One area that I think needs some exploration is the multi-move turn. In the games I'm aware of, the extra moves are just sort of tacked onto the game with no real attempt at rationale. Some games you move 2 pieces/turn, some more, some depend on what your opponent did; sometimes the same piece can move more than once, and capture, in other games if a capture is made, no other move can be... Anyhow, no real attempt has been made to explain why one rule or rule set was chosen over another. Being as conservative and traditional in my outlook and design philosophy as I am, I felt the need to change that, at least for me. So, in Chieftain, I changed 1 king to 4 leaders, and you *still* get as many moves per turn as you have leaders left. Still? Well, chess has 1 leader with unlimited command control range - you lose that leader, you don't get to make any more moves, game over.
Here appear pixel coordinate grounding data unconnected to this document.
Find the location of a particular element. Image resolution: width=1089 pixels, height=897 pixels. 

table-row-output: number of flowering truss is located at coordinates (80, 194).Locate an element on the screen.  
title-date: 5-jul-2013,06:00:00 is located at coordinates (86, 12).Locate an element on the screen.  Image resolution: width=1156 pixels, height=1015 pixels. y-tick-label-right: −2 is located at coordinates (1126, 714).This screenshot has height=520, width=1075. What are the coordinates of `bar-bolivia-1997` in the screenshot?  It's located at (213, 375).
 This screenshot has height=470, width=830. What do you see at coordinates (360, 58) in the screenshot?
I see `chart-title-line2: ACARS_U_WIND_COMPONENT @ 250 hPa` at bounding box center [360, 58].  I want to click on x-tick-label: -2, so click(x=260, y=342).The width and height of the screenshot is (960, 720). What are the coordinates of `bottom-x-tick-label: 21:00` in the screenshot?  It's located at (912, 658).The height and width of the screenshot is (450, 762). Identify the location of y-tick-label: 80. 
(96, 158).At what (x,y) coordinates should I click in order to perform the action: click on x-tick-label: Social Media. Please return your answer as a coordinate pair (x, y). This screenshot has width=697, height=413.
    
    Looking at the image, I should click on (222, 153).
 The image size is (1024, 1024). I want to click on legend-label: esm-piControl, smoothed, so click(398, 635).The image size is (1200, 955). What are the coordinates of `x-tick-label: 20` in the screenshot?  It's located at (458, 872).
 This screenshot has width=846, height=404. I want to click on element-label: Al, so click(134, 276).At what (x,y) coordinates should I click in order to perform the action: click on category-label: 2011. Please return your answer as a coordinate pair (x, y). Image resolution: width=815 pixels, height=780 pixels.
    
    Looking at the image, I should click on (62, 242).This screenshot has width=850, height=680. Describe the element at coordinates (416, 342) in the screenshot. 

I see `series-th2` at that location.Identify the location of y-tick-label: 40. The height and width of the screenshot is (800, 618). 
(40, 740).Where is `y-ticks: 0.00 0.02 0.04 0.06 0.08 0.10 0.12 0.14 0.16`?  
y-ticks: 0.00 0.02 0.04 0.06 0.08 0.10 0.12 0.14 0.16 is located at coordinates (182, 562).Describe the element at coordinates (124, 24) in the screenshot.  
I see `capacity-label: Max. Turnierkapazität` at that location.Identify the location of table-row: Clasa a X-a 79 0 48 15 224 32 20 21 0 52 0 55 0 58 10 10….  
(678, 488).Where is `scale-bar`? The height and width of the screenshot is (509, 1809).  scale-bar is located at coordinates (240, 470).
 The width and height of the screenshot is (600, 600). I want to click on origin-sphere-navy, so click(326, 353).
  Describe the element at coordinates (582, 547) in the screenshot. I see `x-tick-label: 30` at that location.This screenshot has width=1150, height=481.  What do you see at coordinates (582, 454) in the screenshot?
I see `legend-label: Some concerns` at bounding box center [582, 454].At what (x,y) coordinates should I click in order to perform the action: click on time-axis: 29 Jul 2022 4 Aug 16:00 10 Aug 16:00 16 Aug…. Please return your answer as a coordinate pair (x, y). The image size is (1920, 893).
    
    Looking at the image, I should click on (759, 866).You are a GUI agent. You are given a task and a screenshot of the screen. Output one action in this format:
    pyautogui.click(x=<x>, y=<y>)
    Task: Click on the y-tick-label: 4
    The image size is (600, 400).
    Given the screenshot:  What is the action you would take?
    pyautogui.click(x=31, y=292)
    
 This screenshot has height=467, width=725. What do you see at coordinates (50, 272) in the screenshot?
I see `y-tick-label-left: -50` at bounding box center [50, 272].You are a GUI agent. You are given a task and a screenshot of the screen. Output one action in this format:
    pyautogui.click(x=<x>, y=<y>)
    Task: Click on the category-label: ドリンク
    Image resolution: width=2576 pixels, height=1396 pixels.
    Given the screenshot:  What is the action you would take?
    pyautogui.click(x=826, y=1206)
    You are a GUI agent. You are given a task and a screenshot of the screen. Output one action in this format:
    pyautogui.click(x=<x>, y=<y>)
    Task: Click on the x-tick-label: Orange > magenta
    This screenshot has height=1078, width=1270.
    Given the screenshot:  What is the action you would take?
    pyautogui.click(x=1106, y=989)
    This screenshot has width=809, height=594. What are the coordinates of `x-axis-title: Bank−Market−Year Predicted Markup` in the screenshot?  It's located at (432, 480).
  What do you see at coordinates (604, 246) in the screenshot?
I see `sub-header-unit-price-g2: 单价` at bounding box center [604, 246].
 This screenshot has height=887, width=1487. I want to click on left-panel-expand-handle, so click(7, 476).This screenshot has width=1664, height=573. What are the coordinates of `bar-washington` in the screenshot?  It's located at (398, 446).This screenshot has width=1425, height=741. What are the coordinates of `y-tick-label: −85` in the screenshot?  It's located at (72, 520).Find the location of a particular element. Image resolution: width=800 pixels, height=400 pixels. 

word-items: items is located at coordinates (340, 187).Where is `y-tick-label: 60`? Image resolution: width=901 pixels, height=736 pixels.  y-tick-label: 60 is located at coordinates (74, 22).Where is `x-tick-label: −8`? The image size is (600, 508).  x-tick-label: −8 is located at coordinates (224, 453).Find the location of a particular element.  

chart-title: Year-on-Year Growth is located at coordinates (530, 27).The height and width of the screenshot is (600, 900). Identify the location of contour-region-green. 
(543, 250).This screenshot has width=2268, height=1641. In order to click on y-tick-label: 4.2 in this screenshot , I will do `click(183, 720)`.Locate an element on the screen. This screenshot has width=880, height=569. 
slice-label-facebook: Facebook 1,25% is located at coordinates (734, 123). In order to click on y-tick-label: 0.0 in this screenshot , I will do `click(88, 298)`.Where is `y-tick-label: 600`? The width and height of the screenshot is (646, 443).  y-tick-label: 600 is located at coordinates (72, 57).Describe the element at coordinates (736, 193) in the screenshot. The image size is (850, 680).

But only 1 supreme leader, controlling pieces anywhere on the board, mostly unlimited-range pieces, and a rather small world, only 8x8, to play on - this FIDE chess is a very modern game reflective of the world we find ourselves in today. Chieftain goes way back, when small bands of people grouped together in tribes, and there was no 1 leader of all the people for every circumstance. Commands were issued over shouting distance, and to individuals. The superlarge I'm contemplating will fall in between these 2 extremes. The 'high king' will be, like the FIDE king, checkmateable for victory purposes and have unlimited command control range for any 1 piece per turn. There will also be 2 more lower levels of leader, generals and captains. These will command different numbers and strengths/types of pieces, with command control ranges that would be roughly 5 and 10. I'd also throw in a marshall, with the same command powers as the king. These powers would include the ability to activate at least 1 local piece, as well as the 1 unlimited-range activation.